● THE PROBLEM
Every record below is to be retyped exactly.

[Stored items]
────────────────────────────────────────
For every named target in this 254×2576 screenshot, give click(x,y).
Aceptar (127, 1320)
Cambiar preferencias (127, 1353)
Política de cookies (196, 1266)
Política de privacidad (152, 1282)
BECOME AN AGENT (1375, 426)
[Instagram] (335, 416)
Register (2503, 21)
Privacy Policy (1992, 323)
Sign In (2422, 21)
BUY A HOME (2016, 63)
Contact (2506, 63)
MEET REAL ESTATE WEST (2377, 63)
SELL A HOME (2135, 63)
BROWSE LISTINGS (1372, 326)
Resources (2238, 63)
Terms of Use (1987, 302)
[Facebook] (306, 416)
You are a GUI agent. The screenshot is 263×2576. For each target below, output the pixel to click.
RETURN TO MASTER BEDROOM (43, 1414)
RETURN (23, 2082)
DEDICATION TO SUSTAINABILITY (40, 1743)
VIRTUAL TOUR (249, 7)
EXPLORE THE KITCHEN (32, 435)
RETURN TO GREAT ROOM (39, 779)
────────────────────────────────────────
● RESULT OF THIS EXERCISE
For every named target in this 254×2576 screenshot, give click(x,y).
Aceptar (127, 1320)
Cambiar preferencias (127, 1353)
Política de cookies (196, 1266)
Política de privacidad (152, 1282)
BECOME AN AGENT (1375, 426)
[Instagram] (335, 416)
Register (2503, 21)
Privacy Policy (1992, 323)
Sign In (2422, 21)
BUY A HOME (2016, 63)
Contact (2506, 63)
MEET REAL ESTATE WEST (2377, 63)
SELL A HOME (2135, 63)
BROWSE LISTINGS (1372, 326)
Resources (2238, 63)
Terms of Use (1987, 302)
[Facebook] (306, 416)
You are a GUI agent. The screenshot is 263×2576. For each target below, output the pixel to click.
RETURN TO MASTER BEDROOM (43, 1414)
RETURN (23, 2082)
DEDICATION TO SUSTAINABILITY (40, 1743)
VIRTUAL TOUR (249, 7)
EXPLORE THE KITCHEN (32, 435)
RETURN TO GREAT ROOM (39, 779)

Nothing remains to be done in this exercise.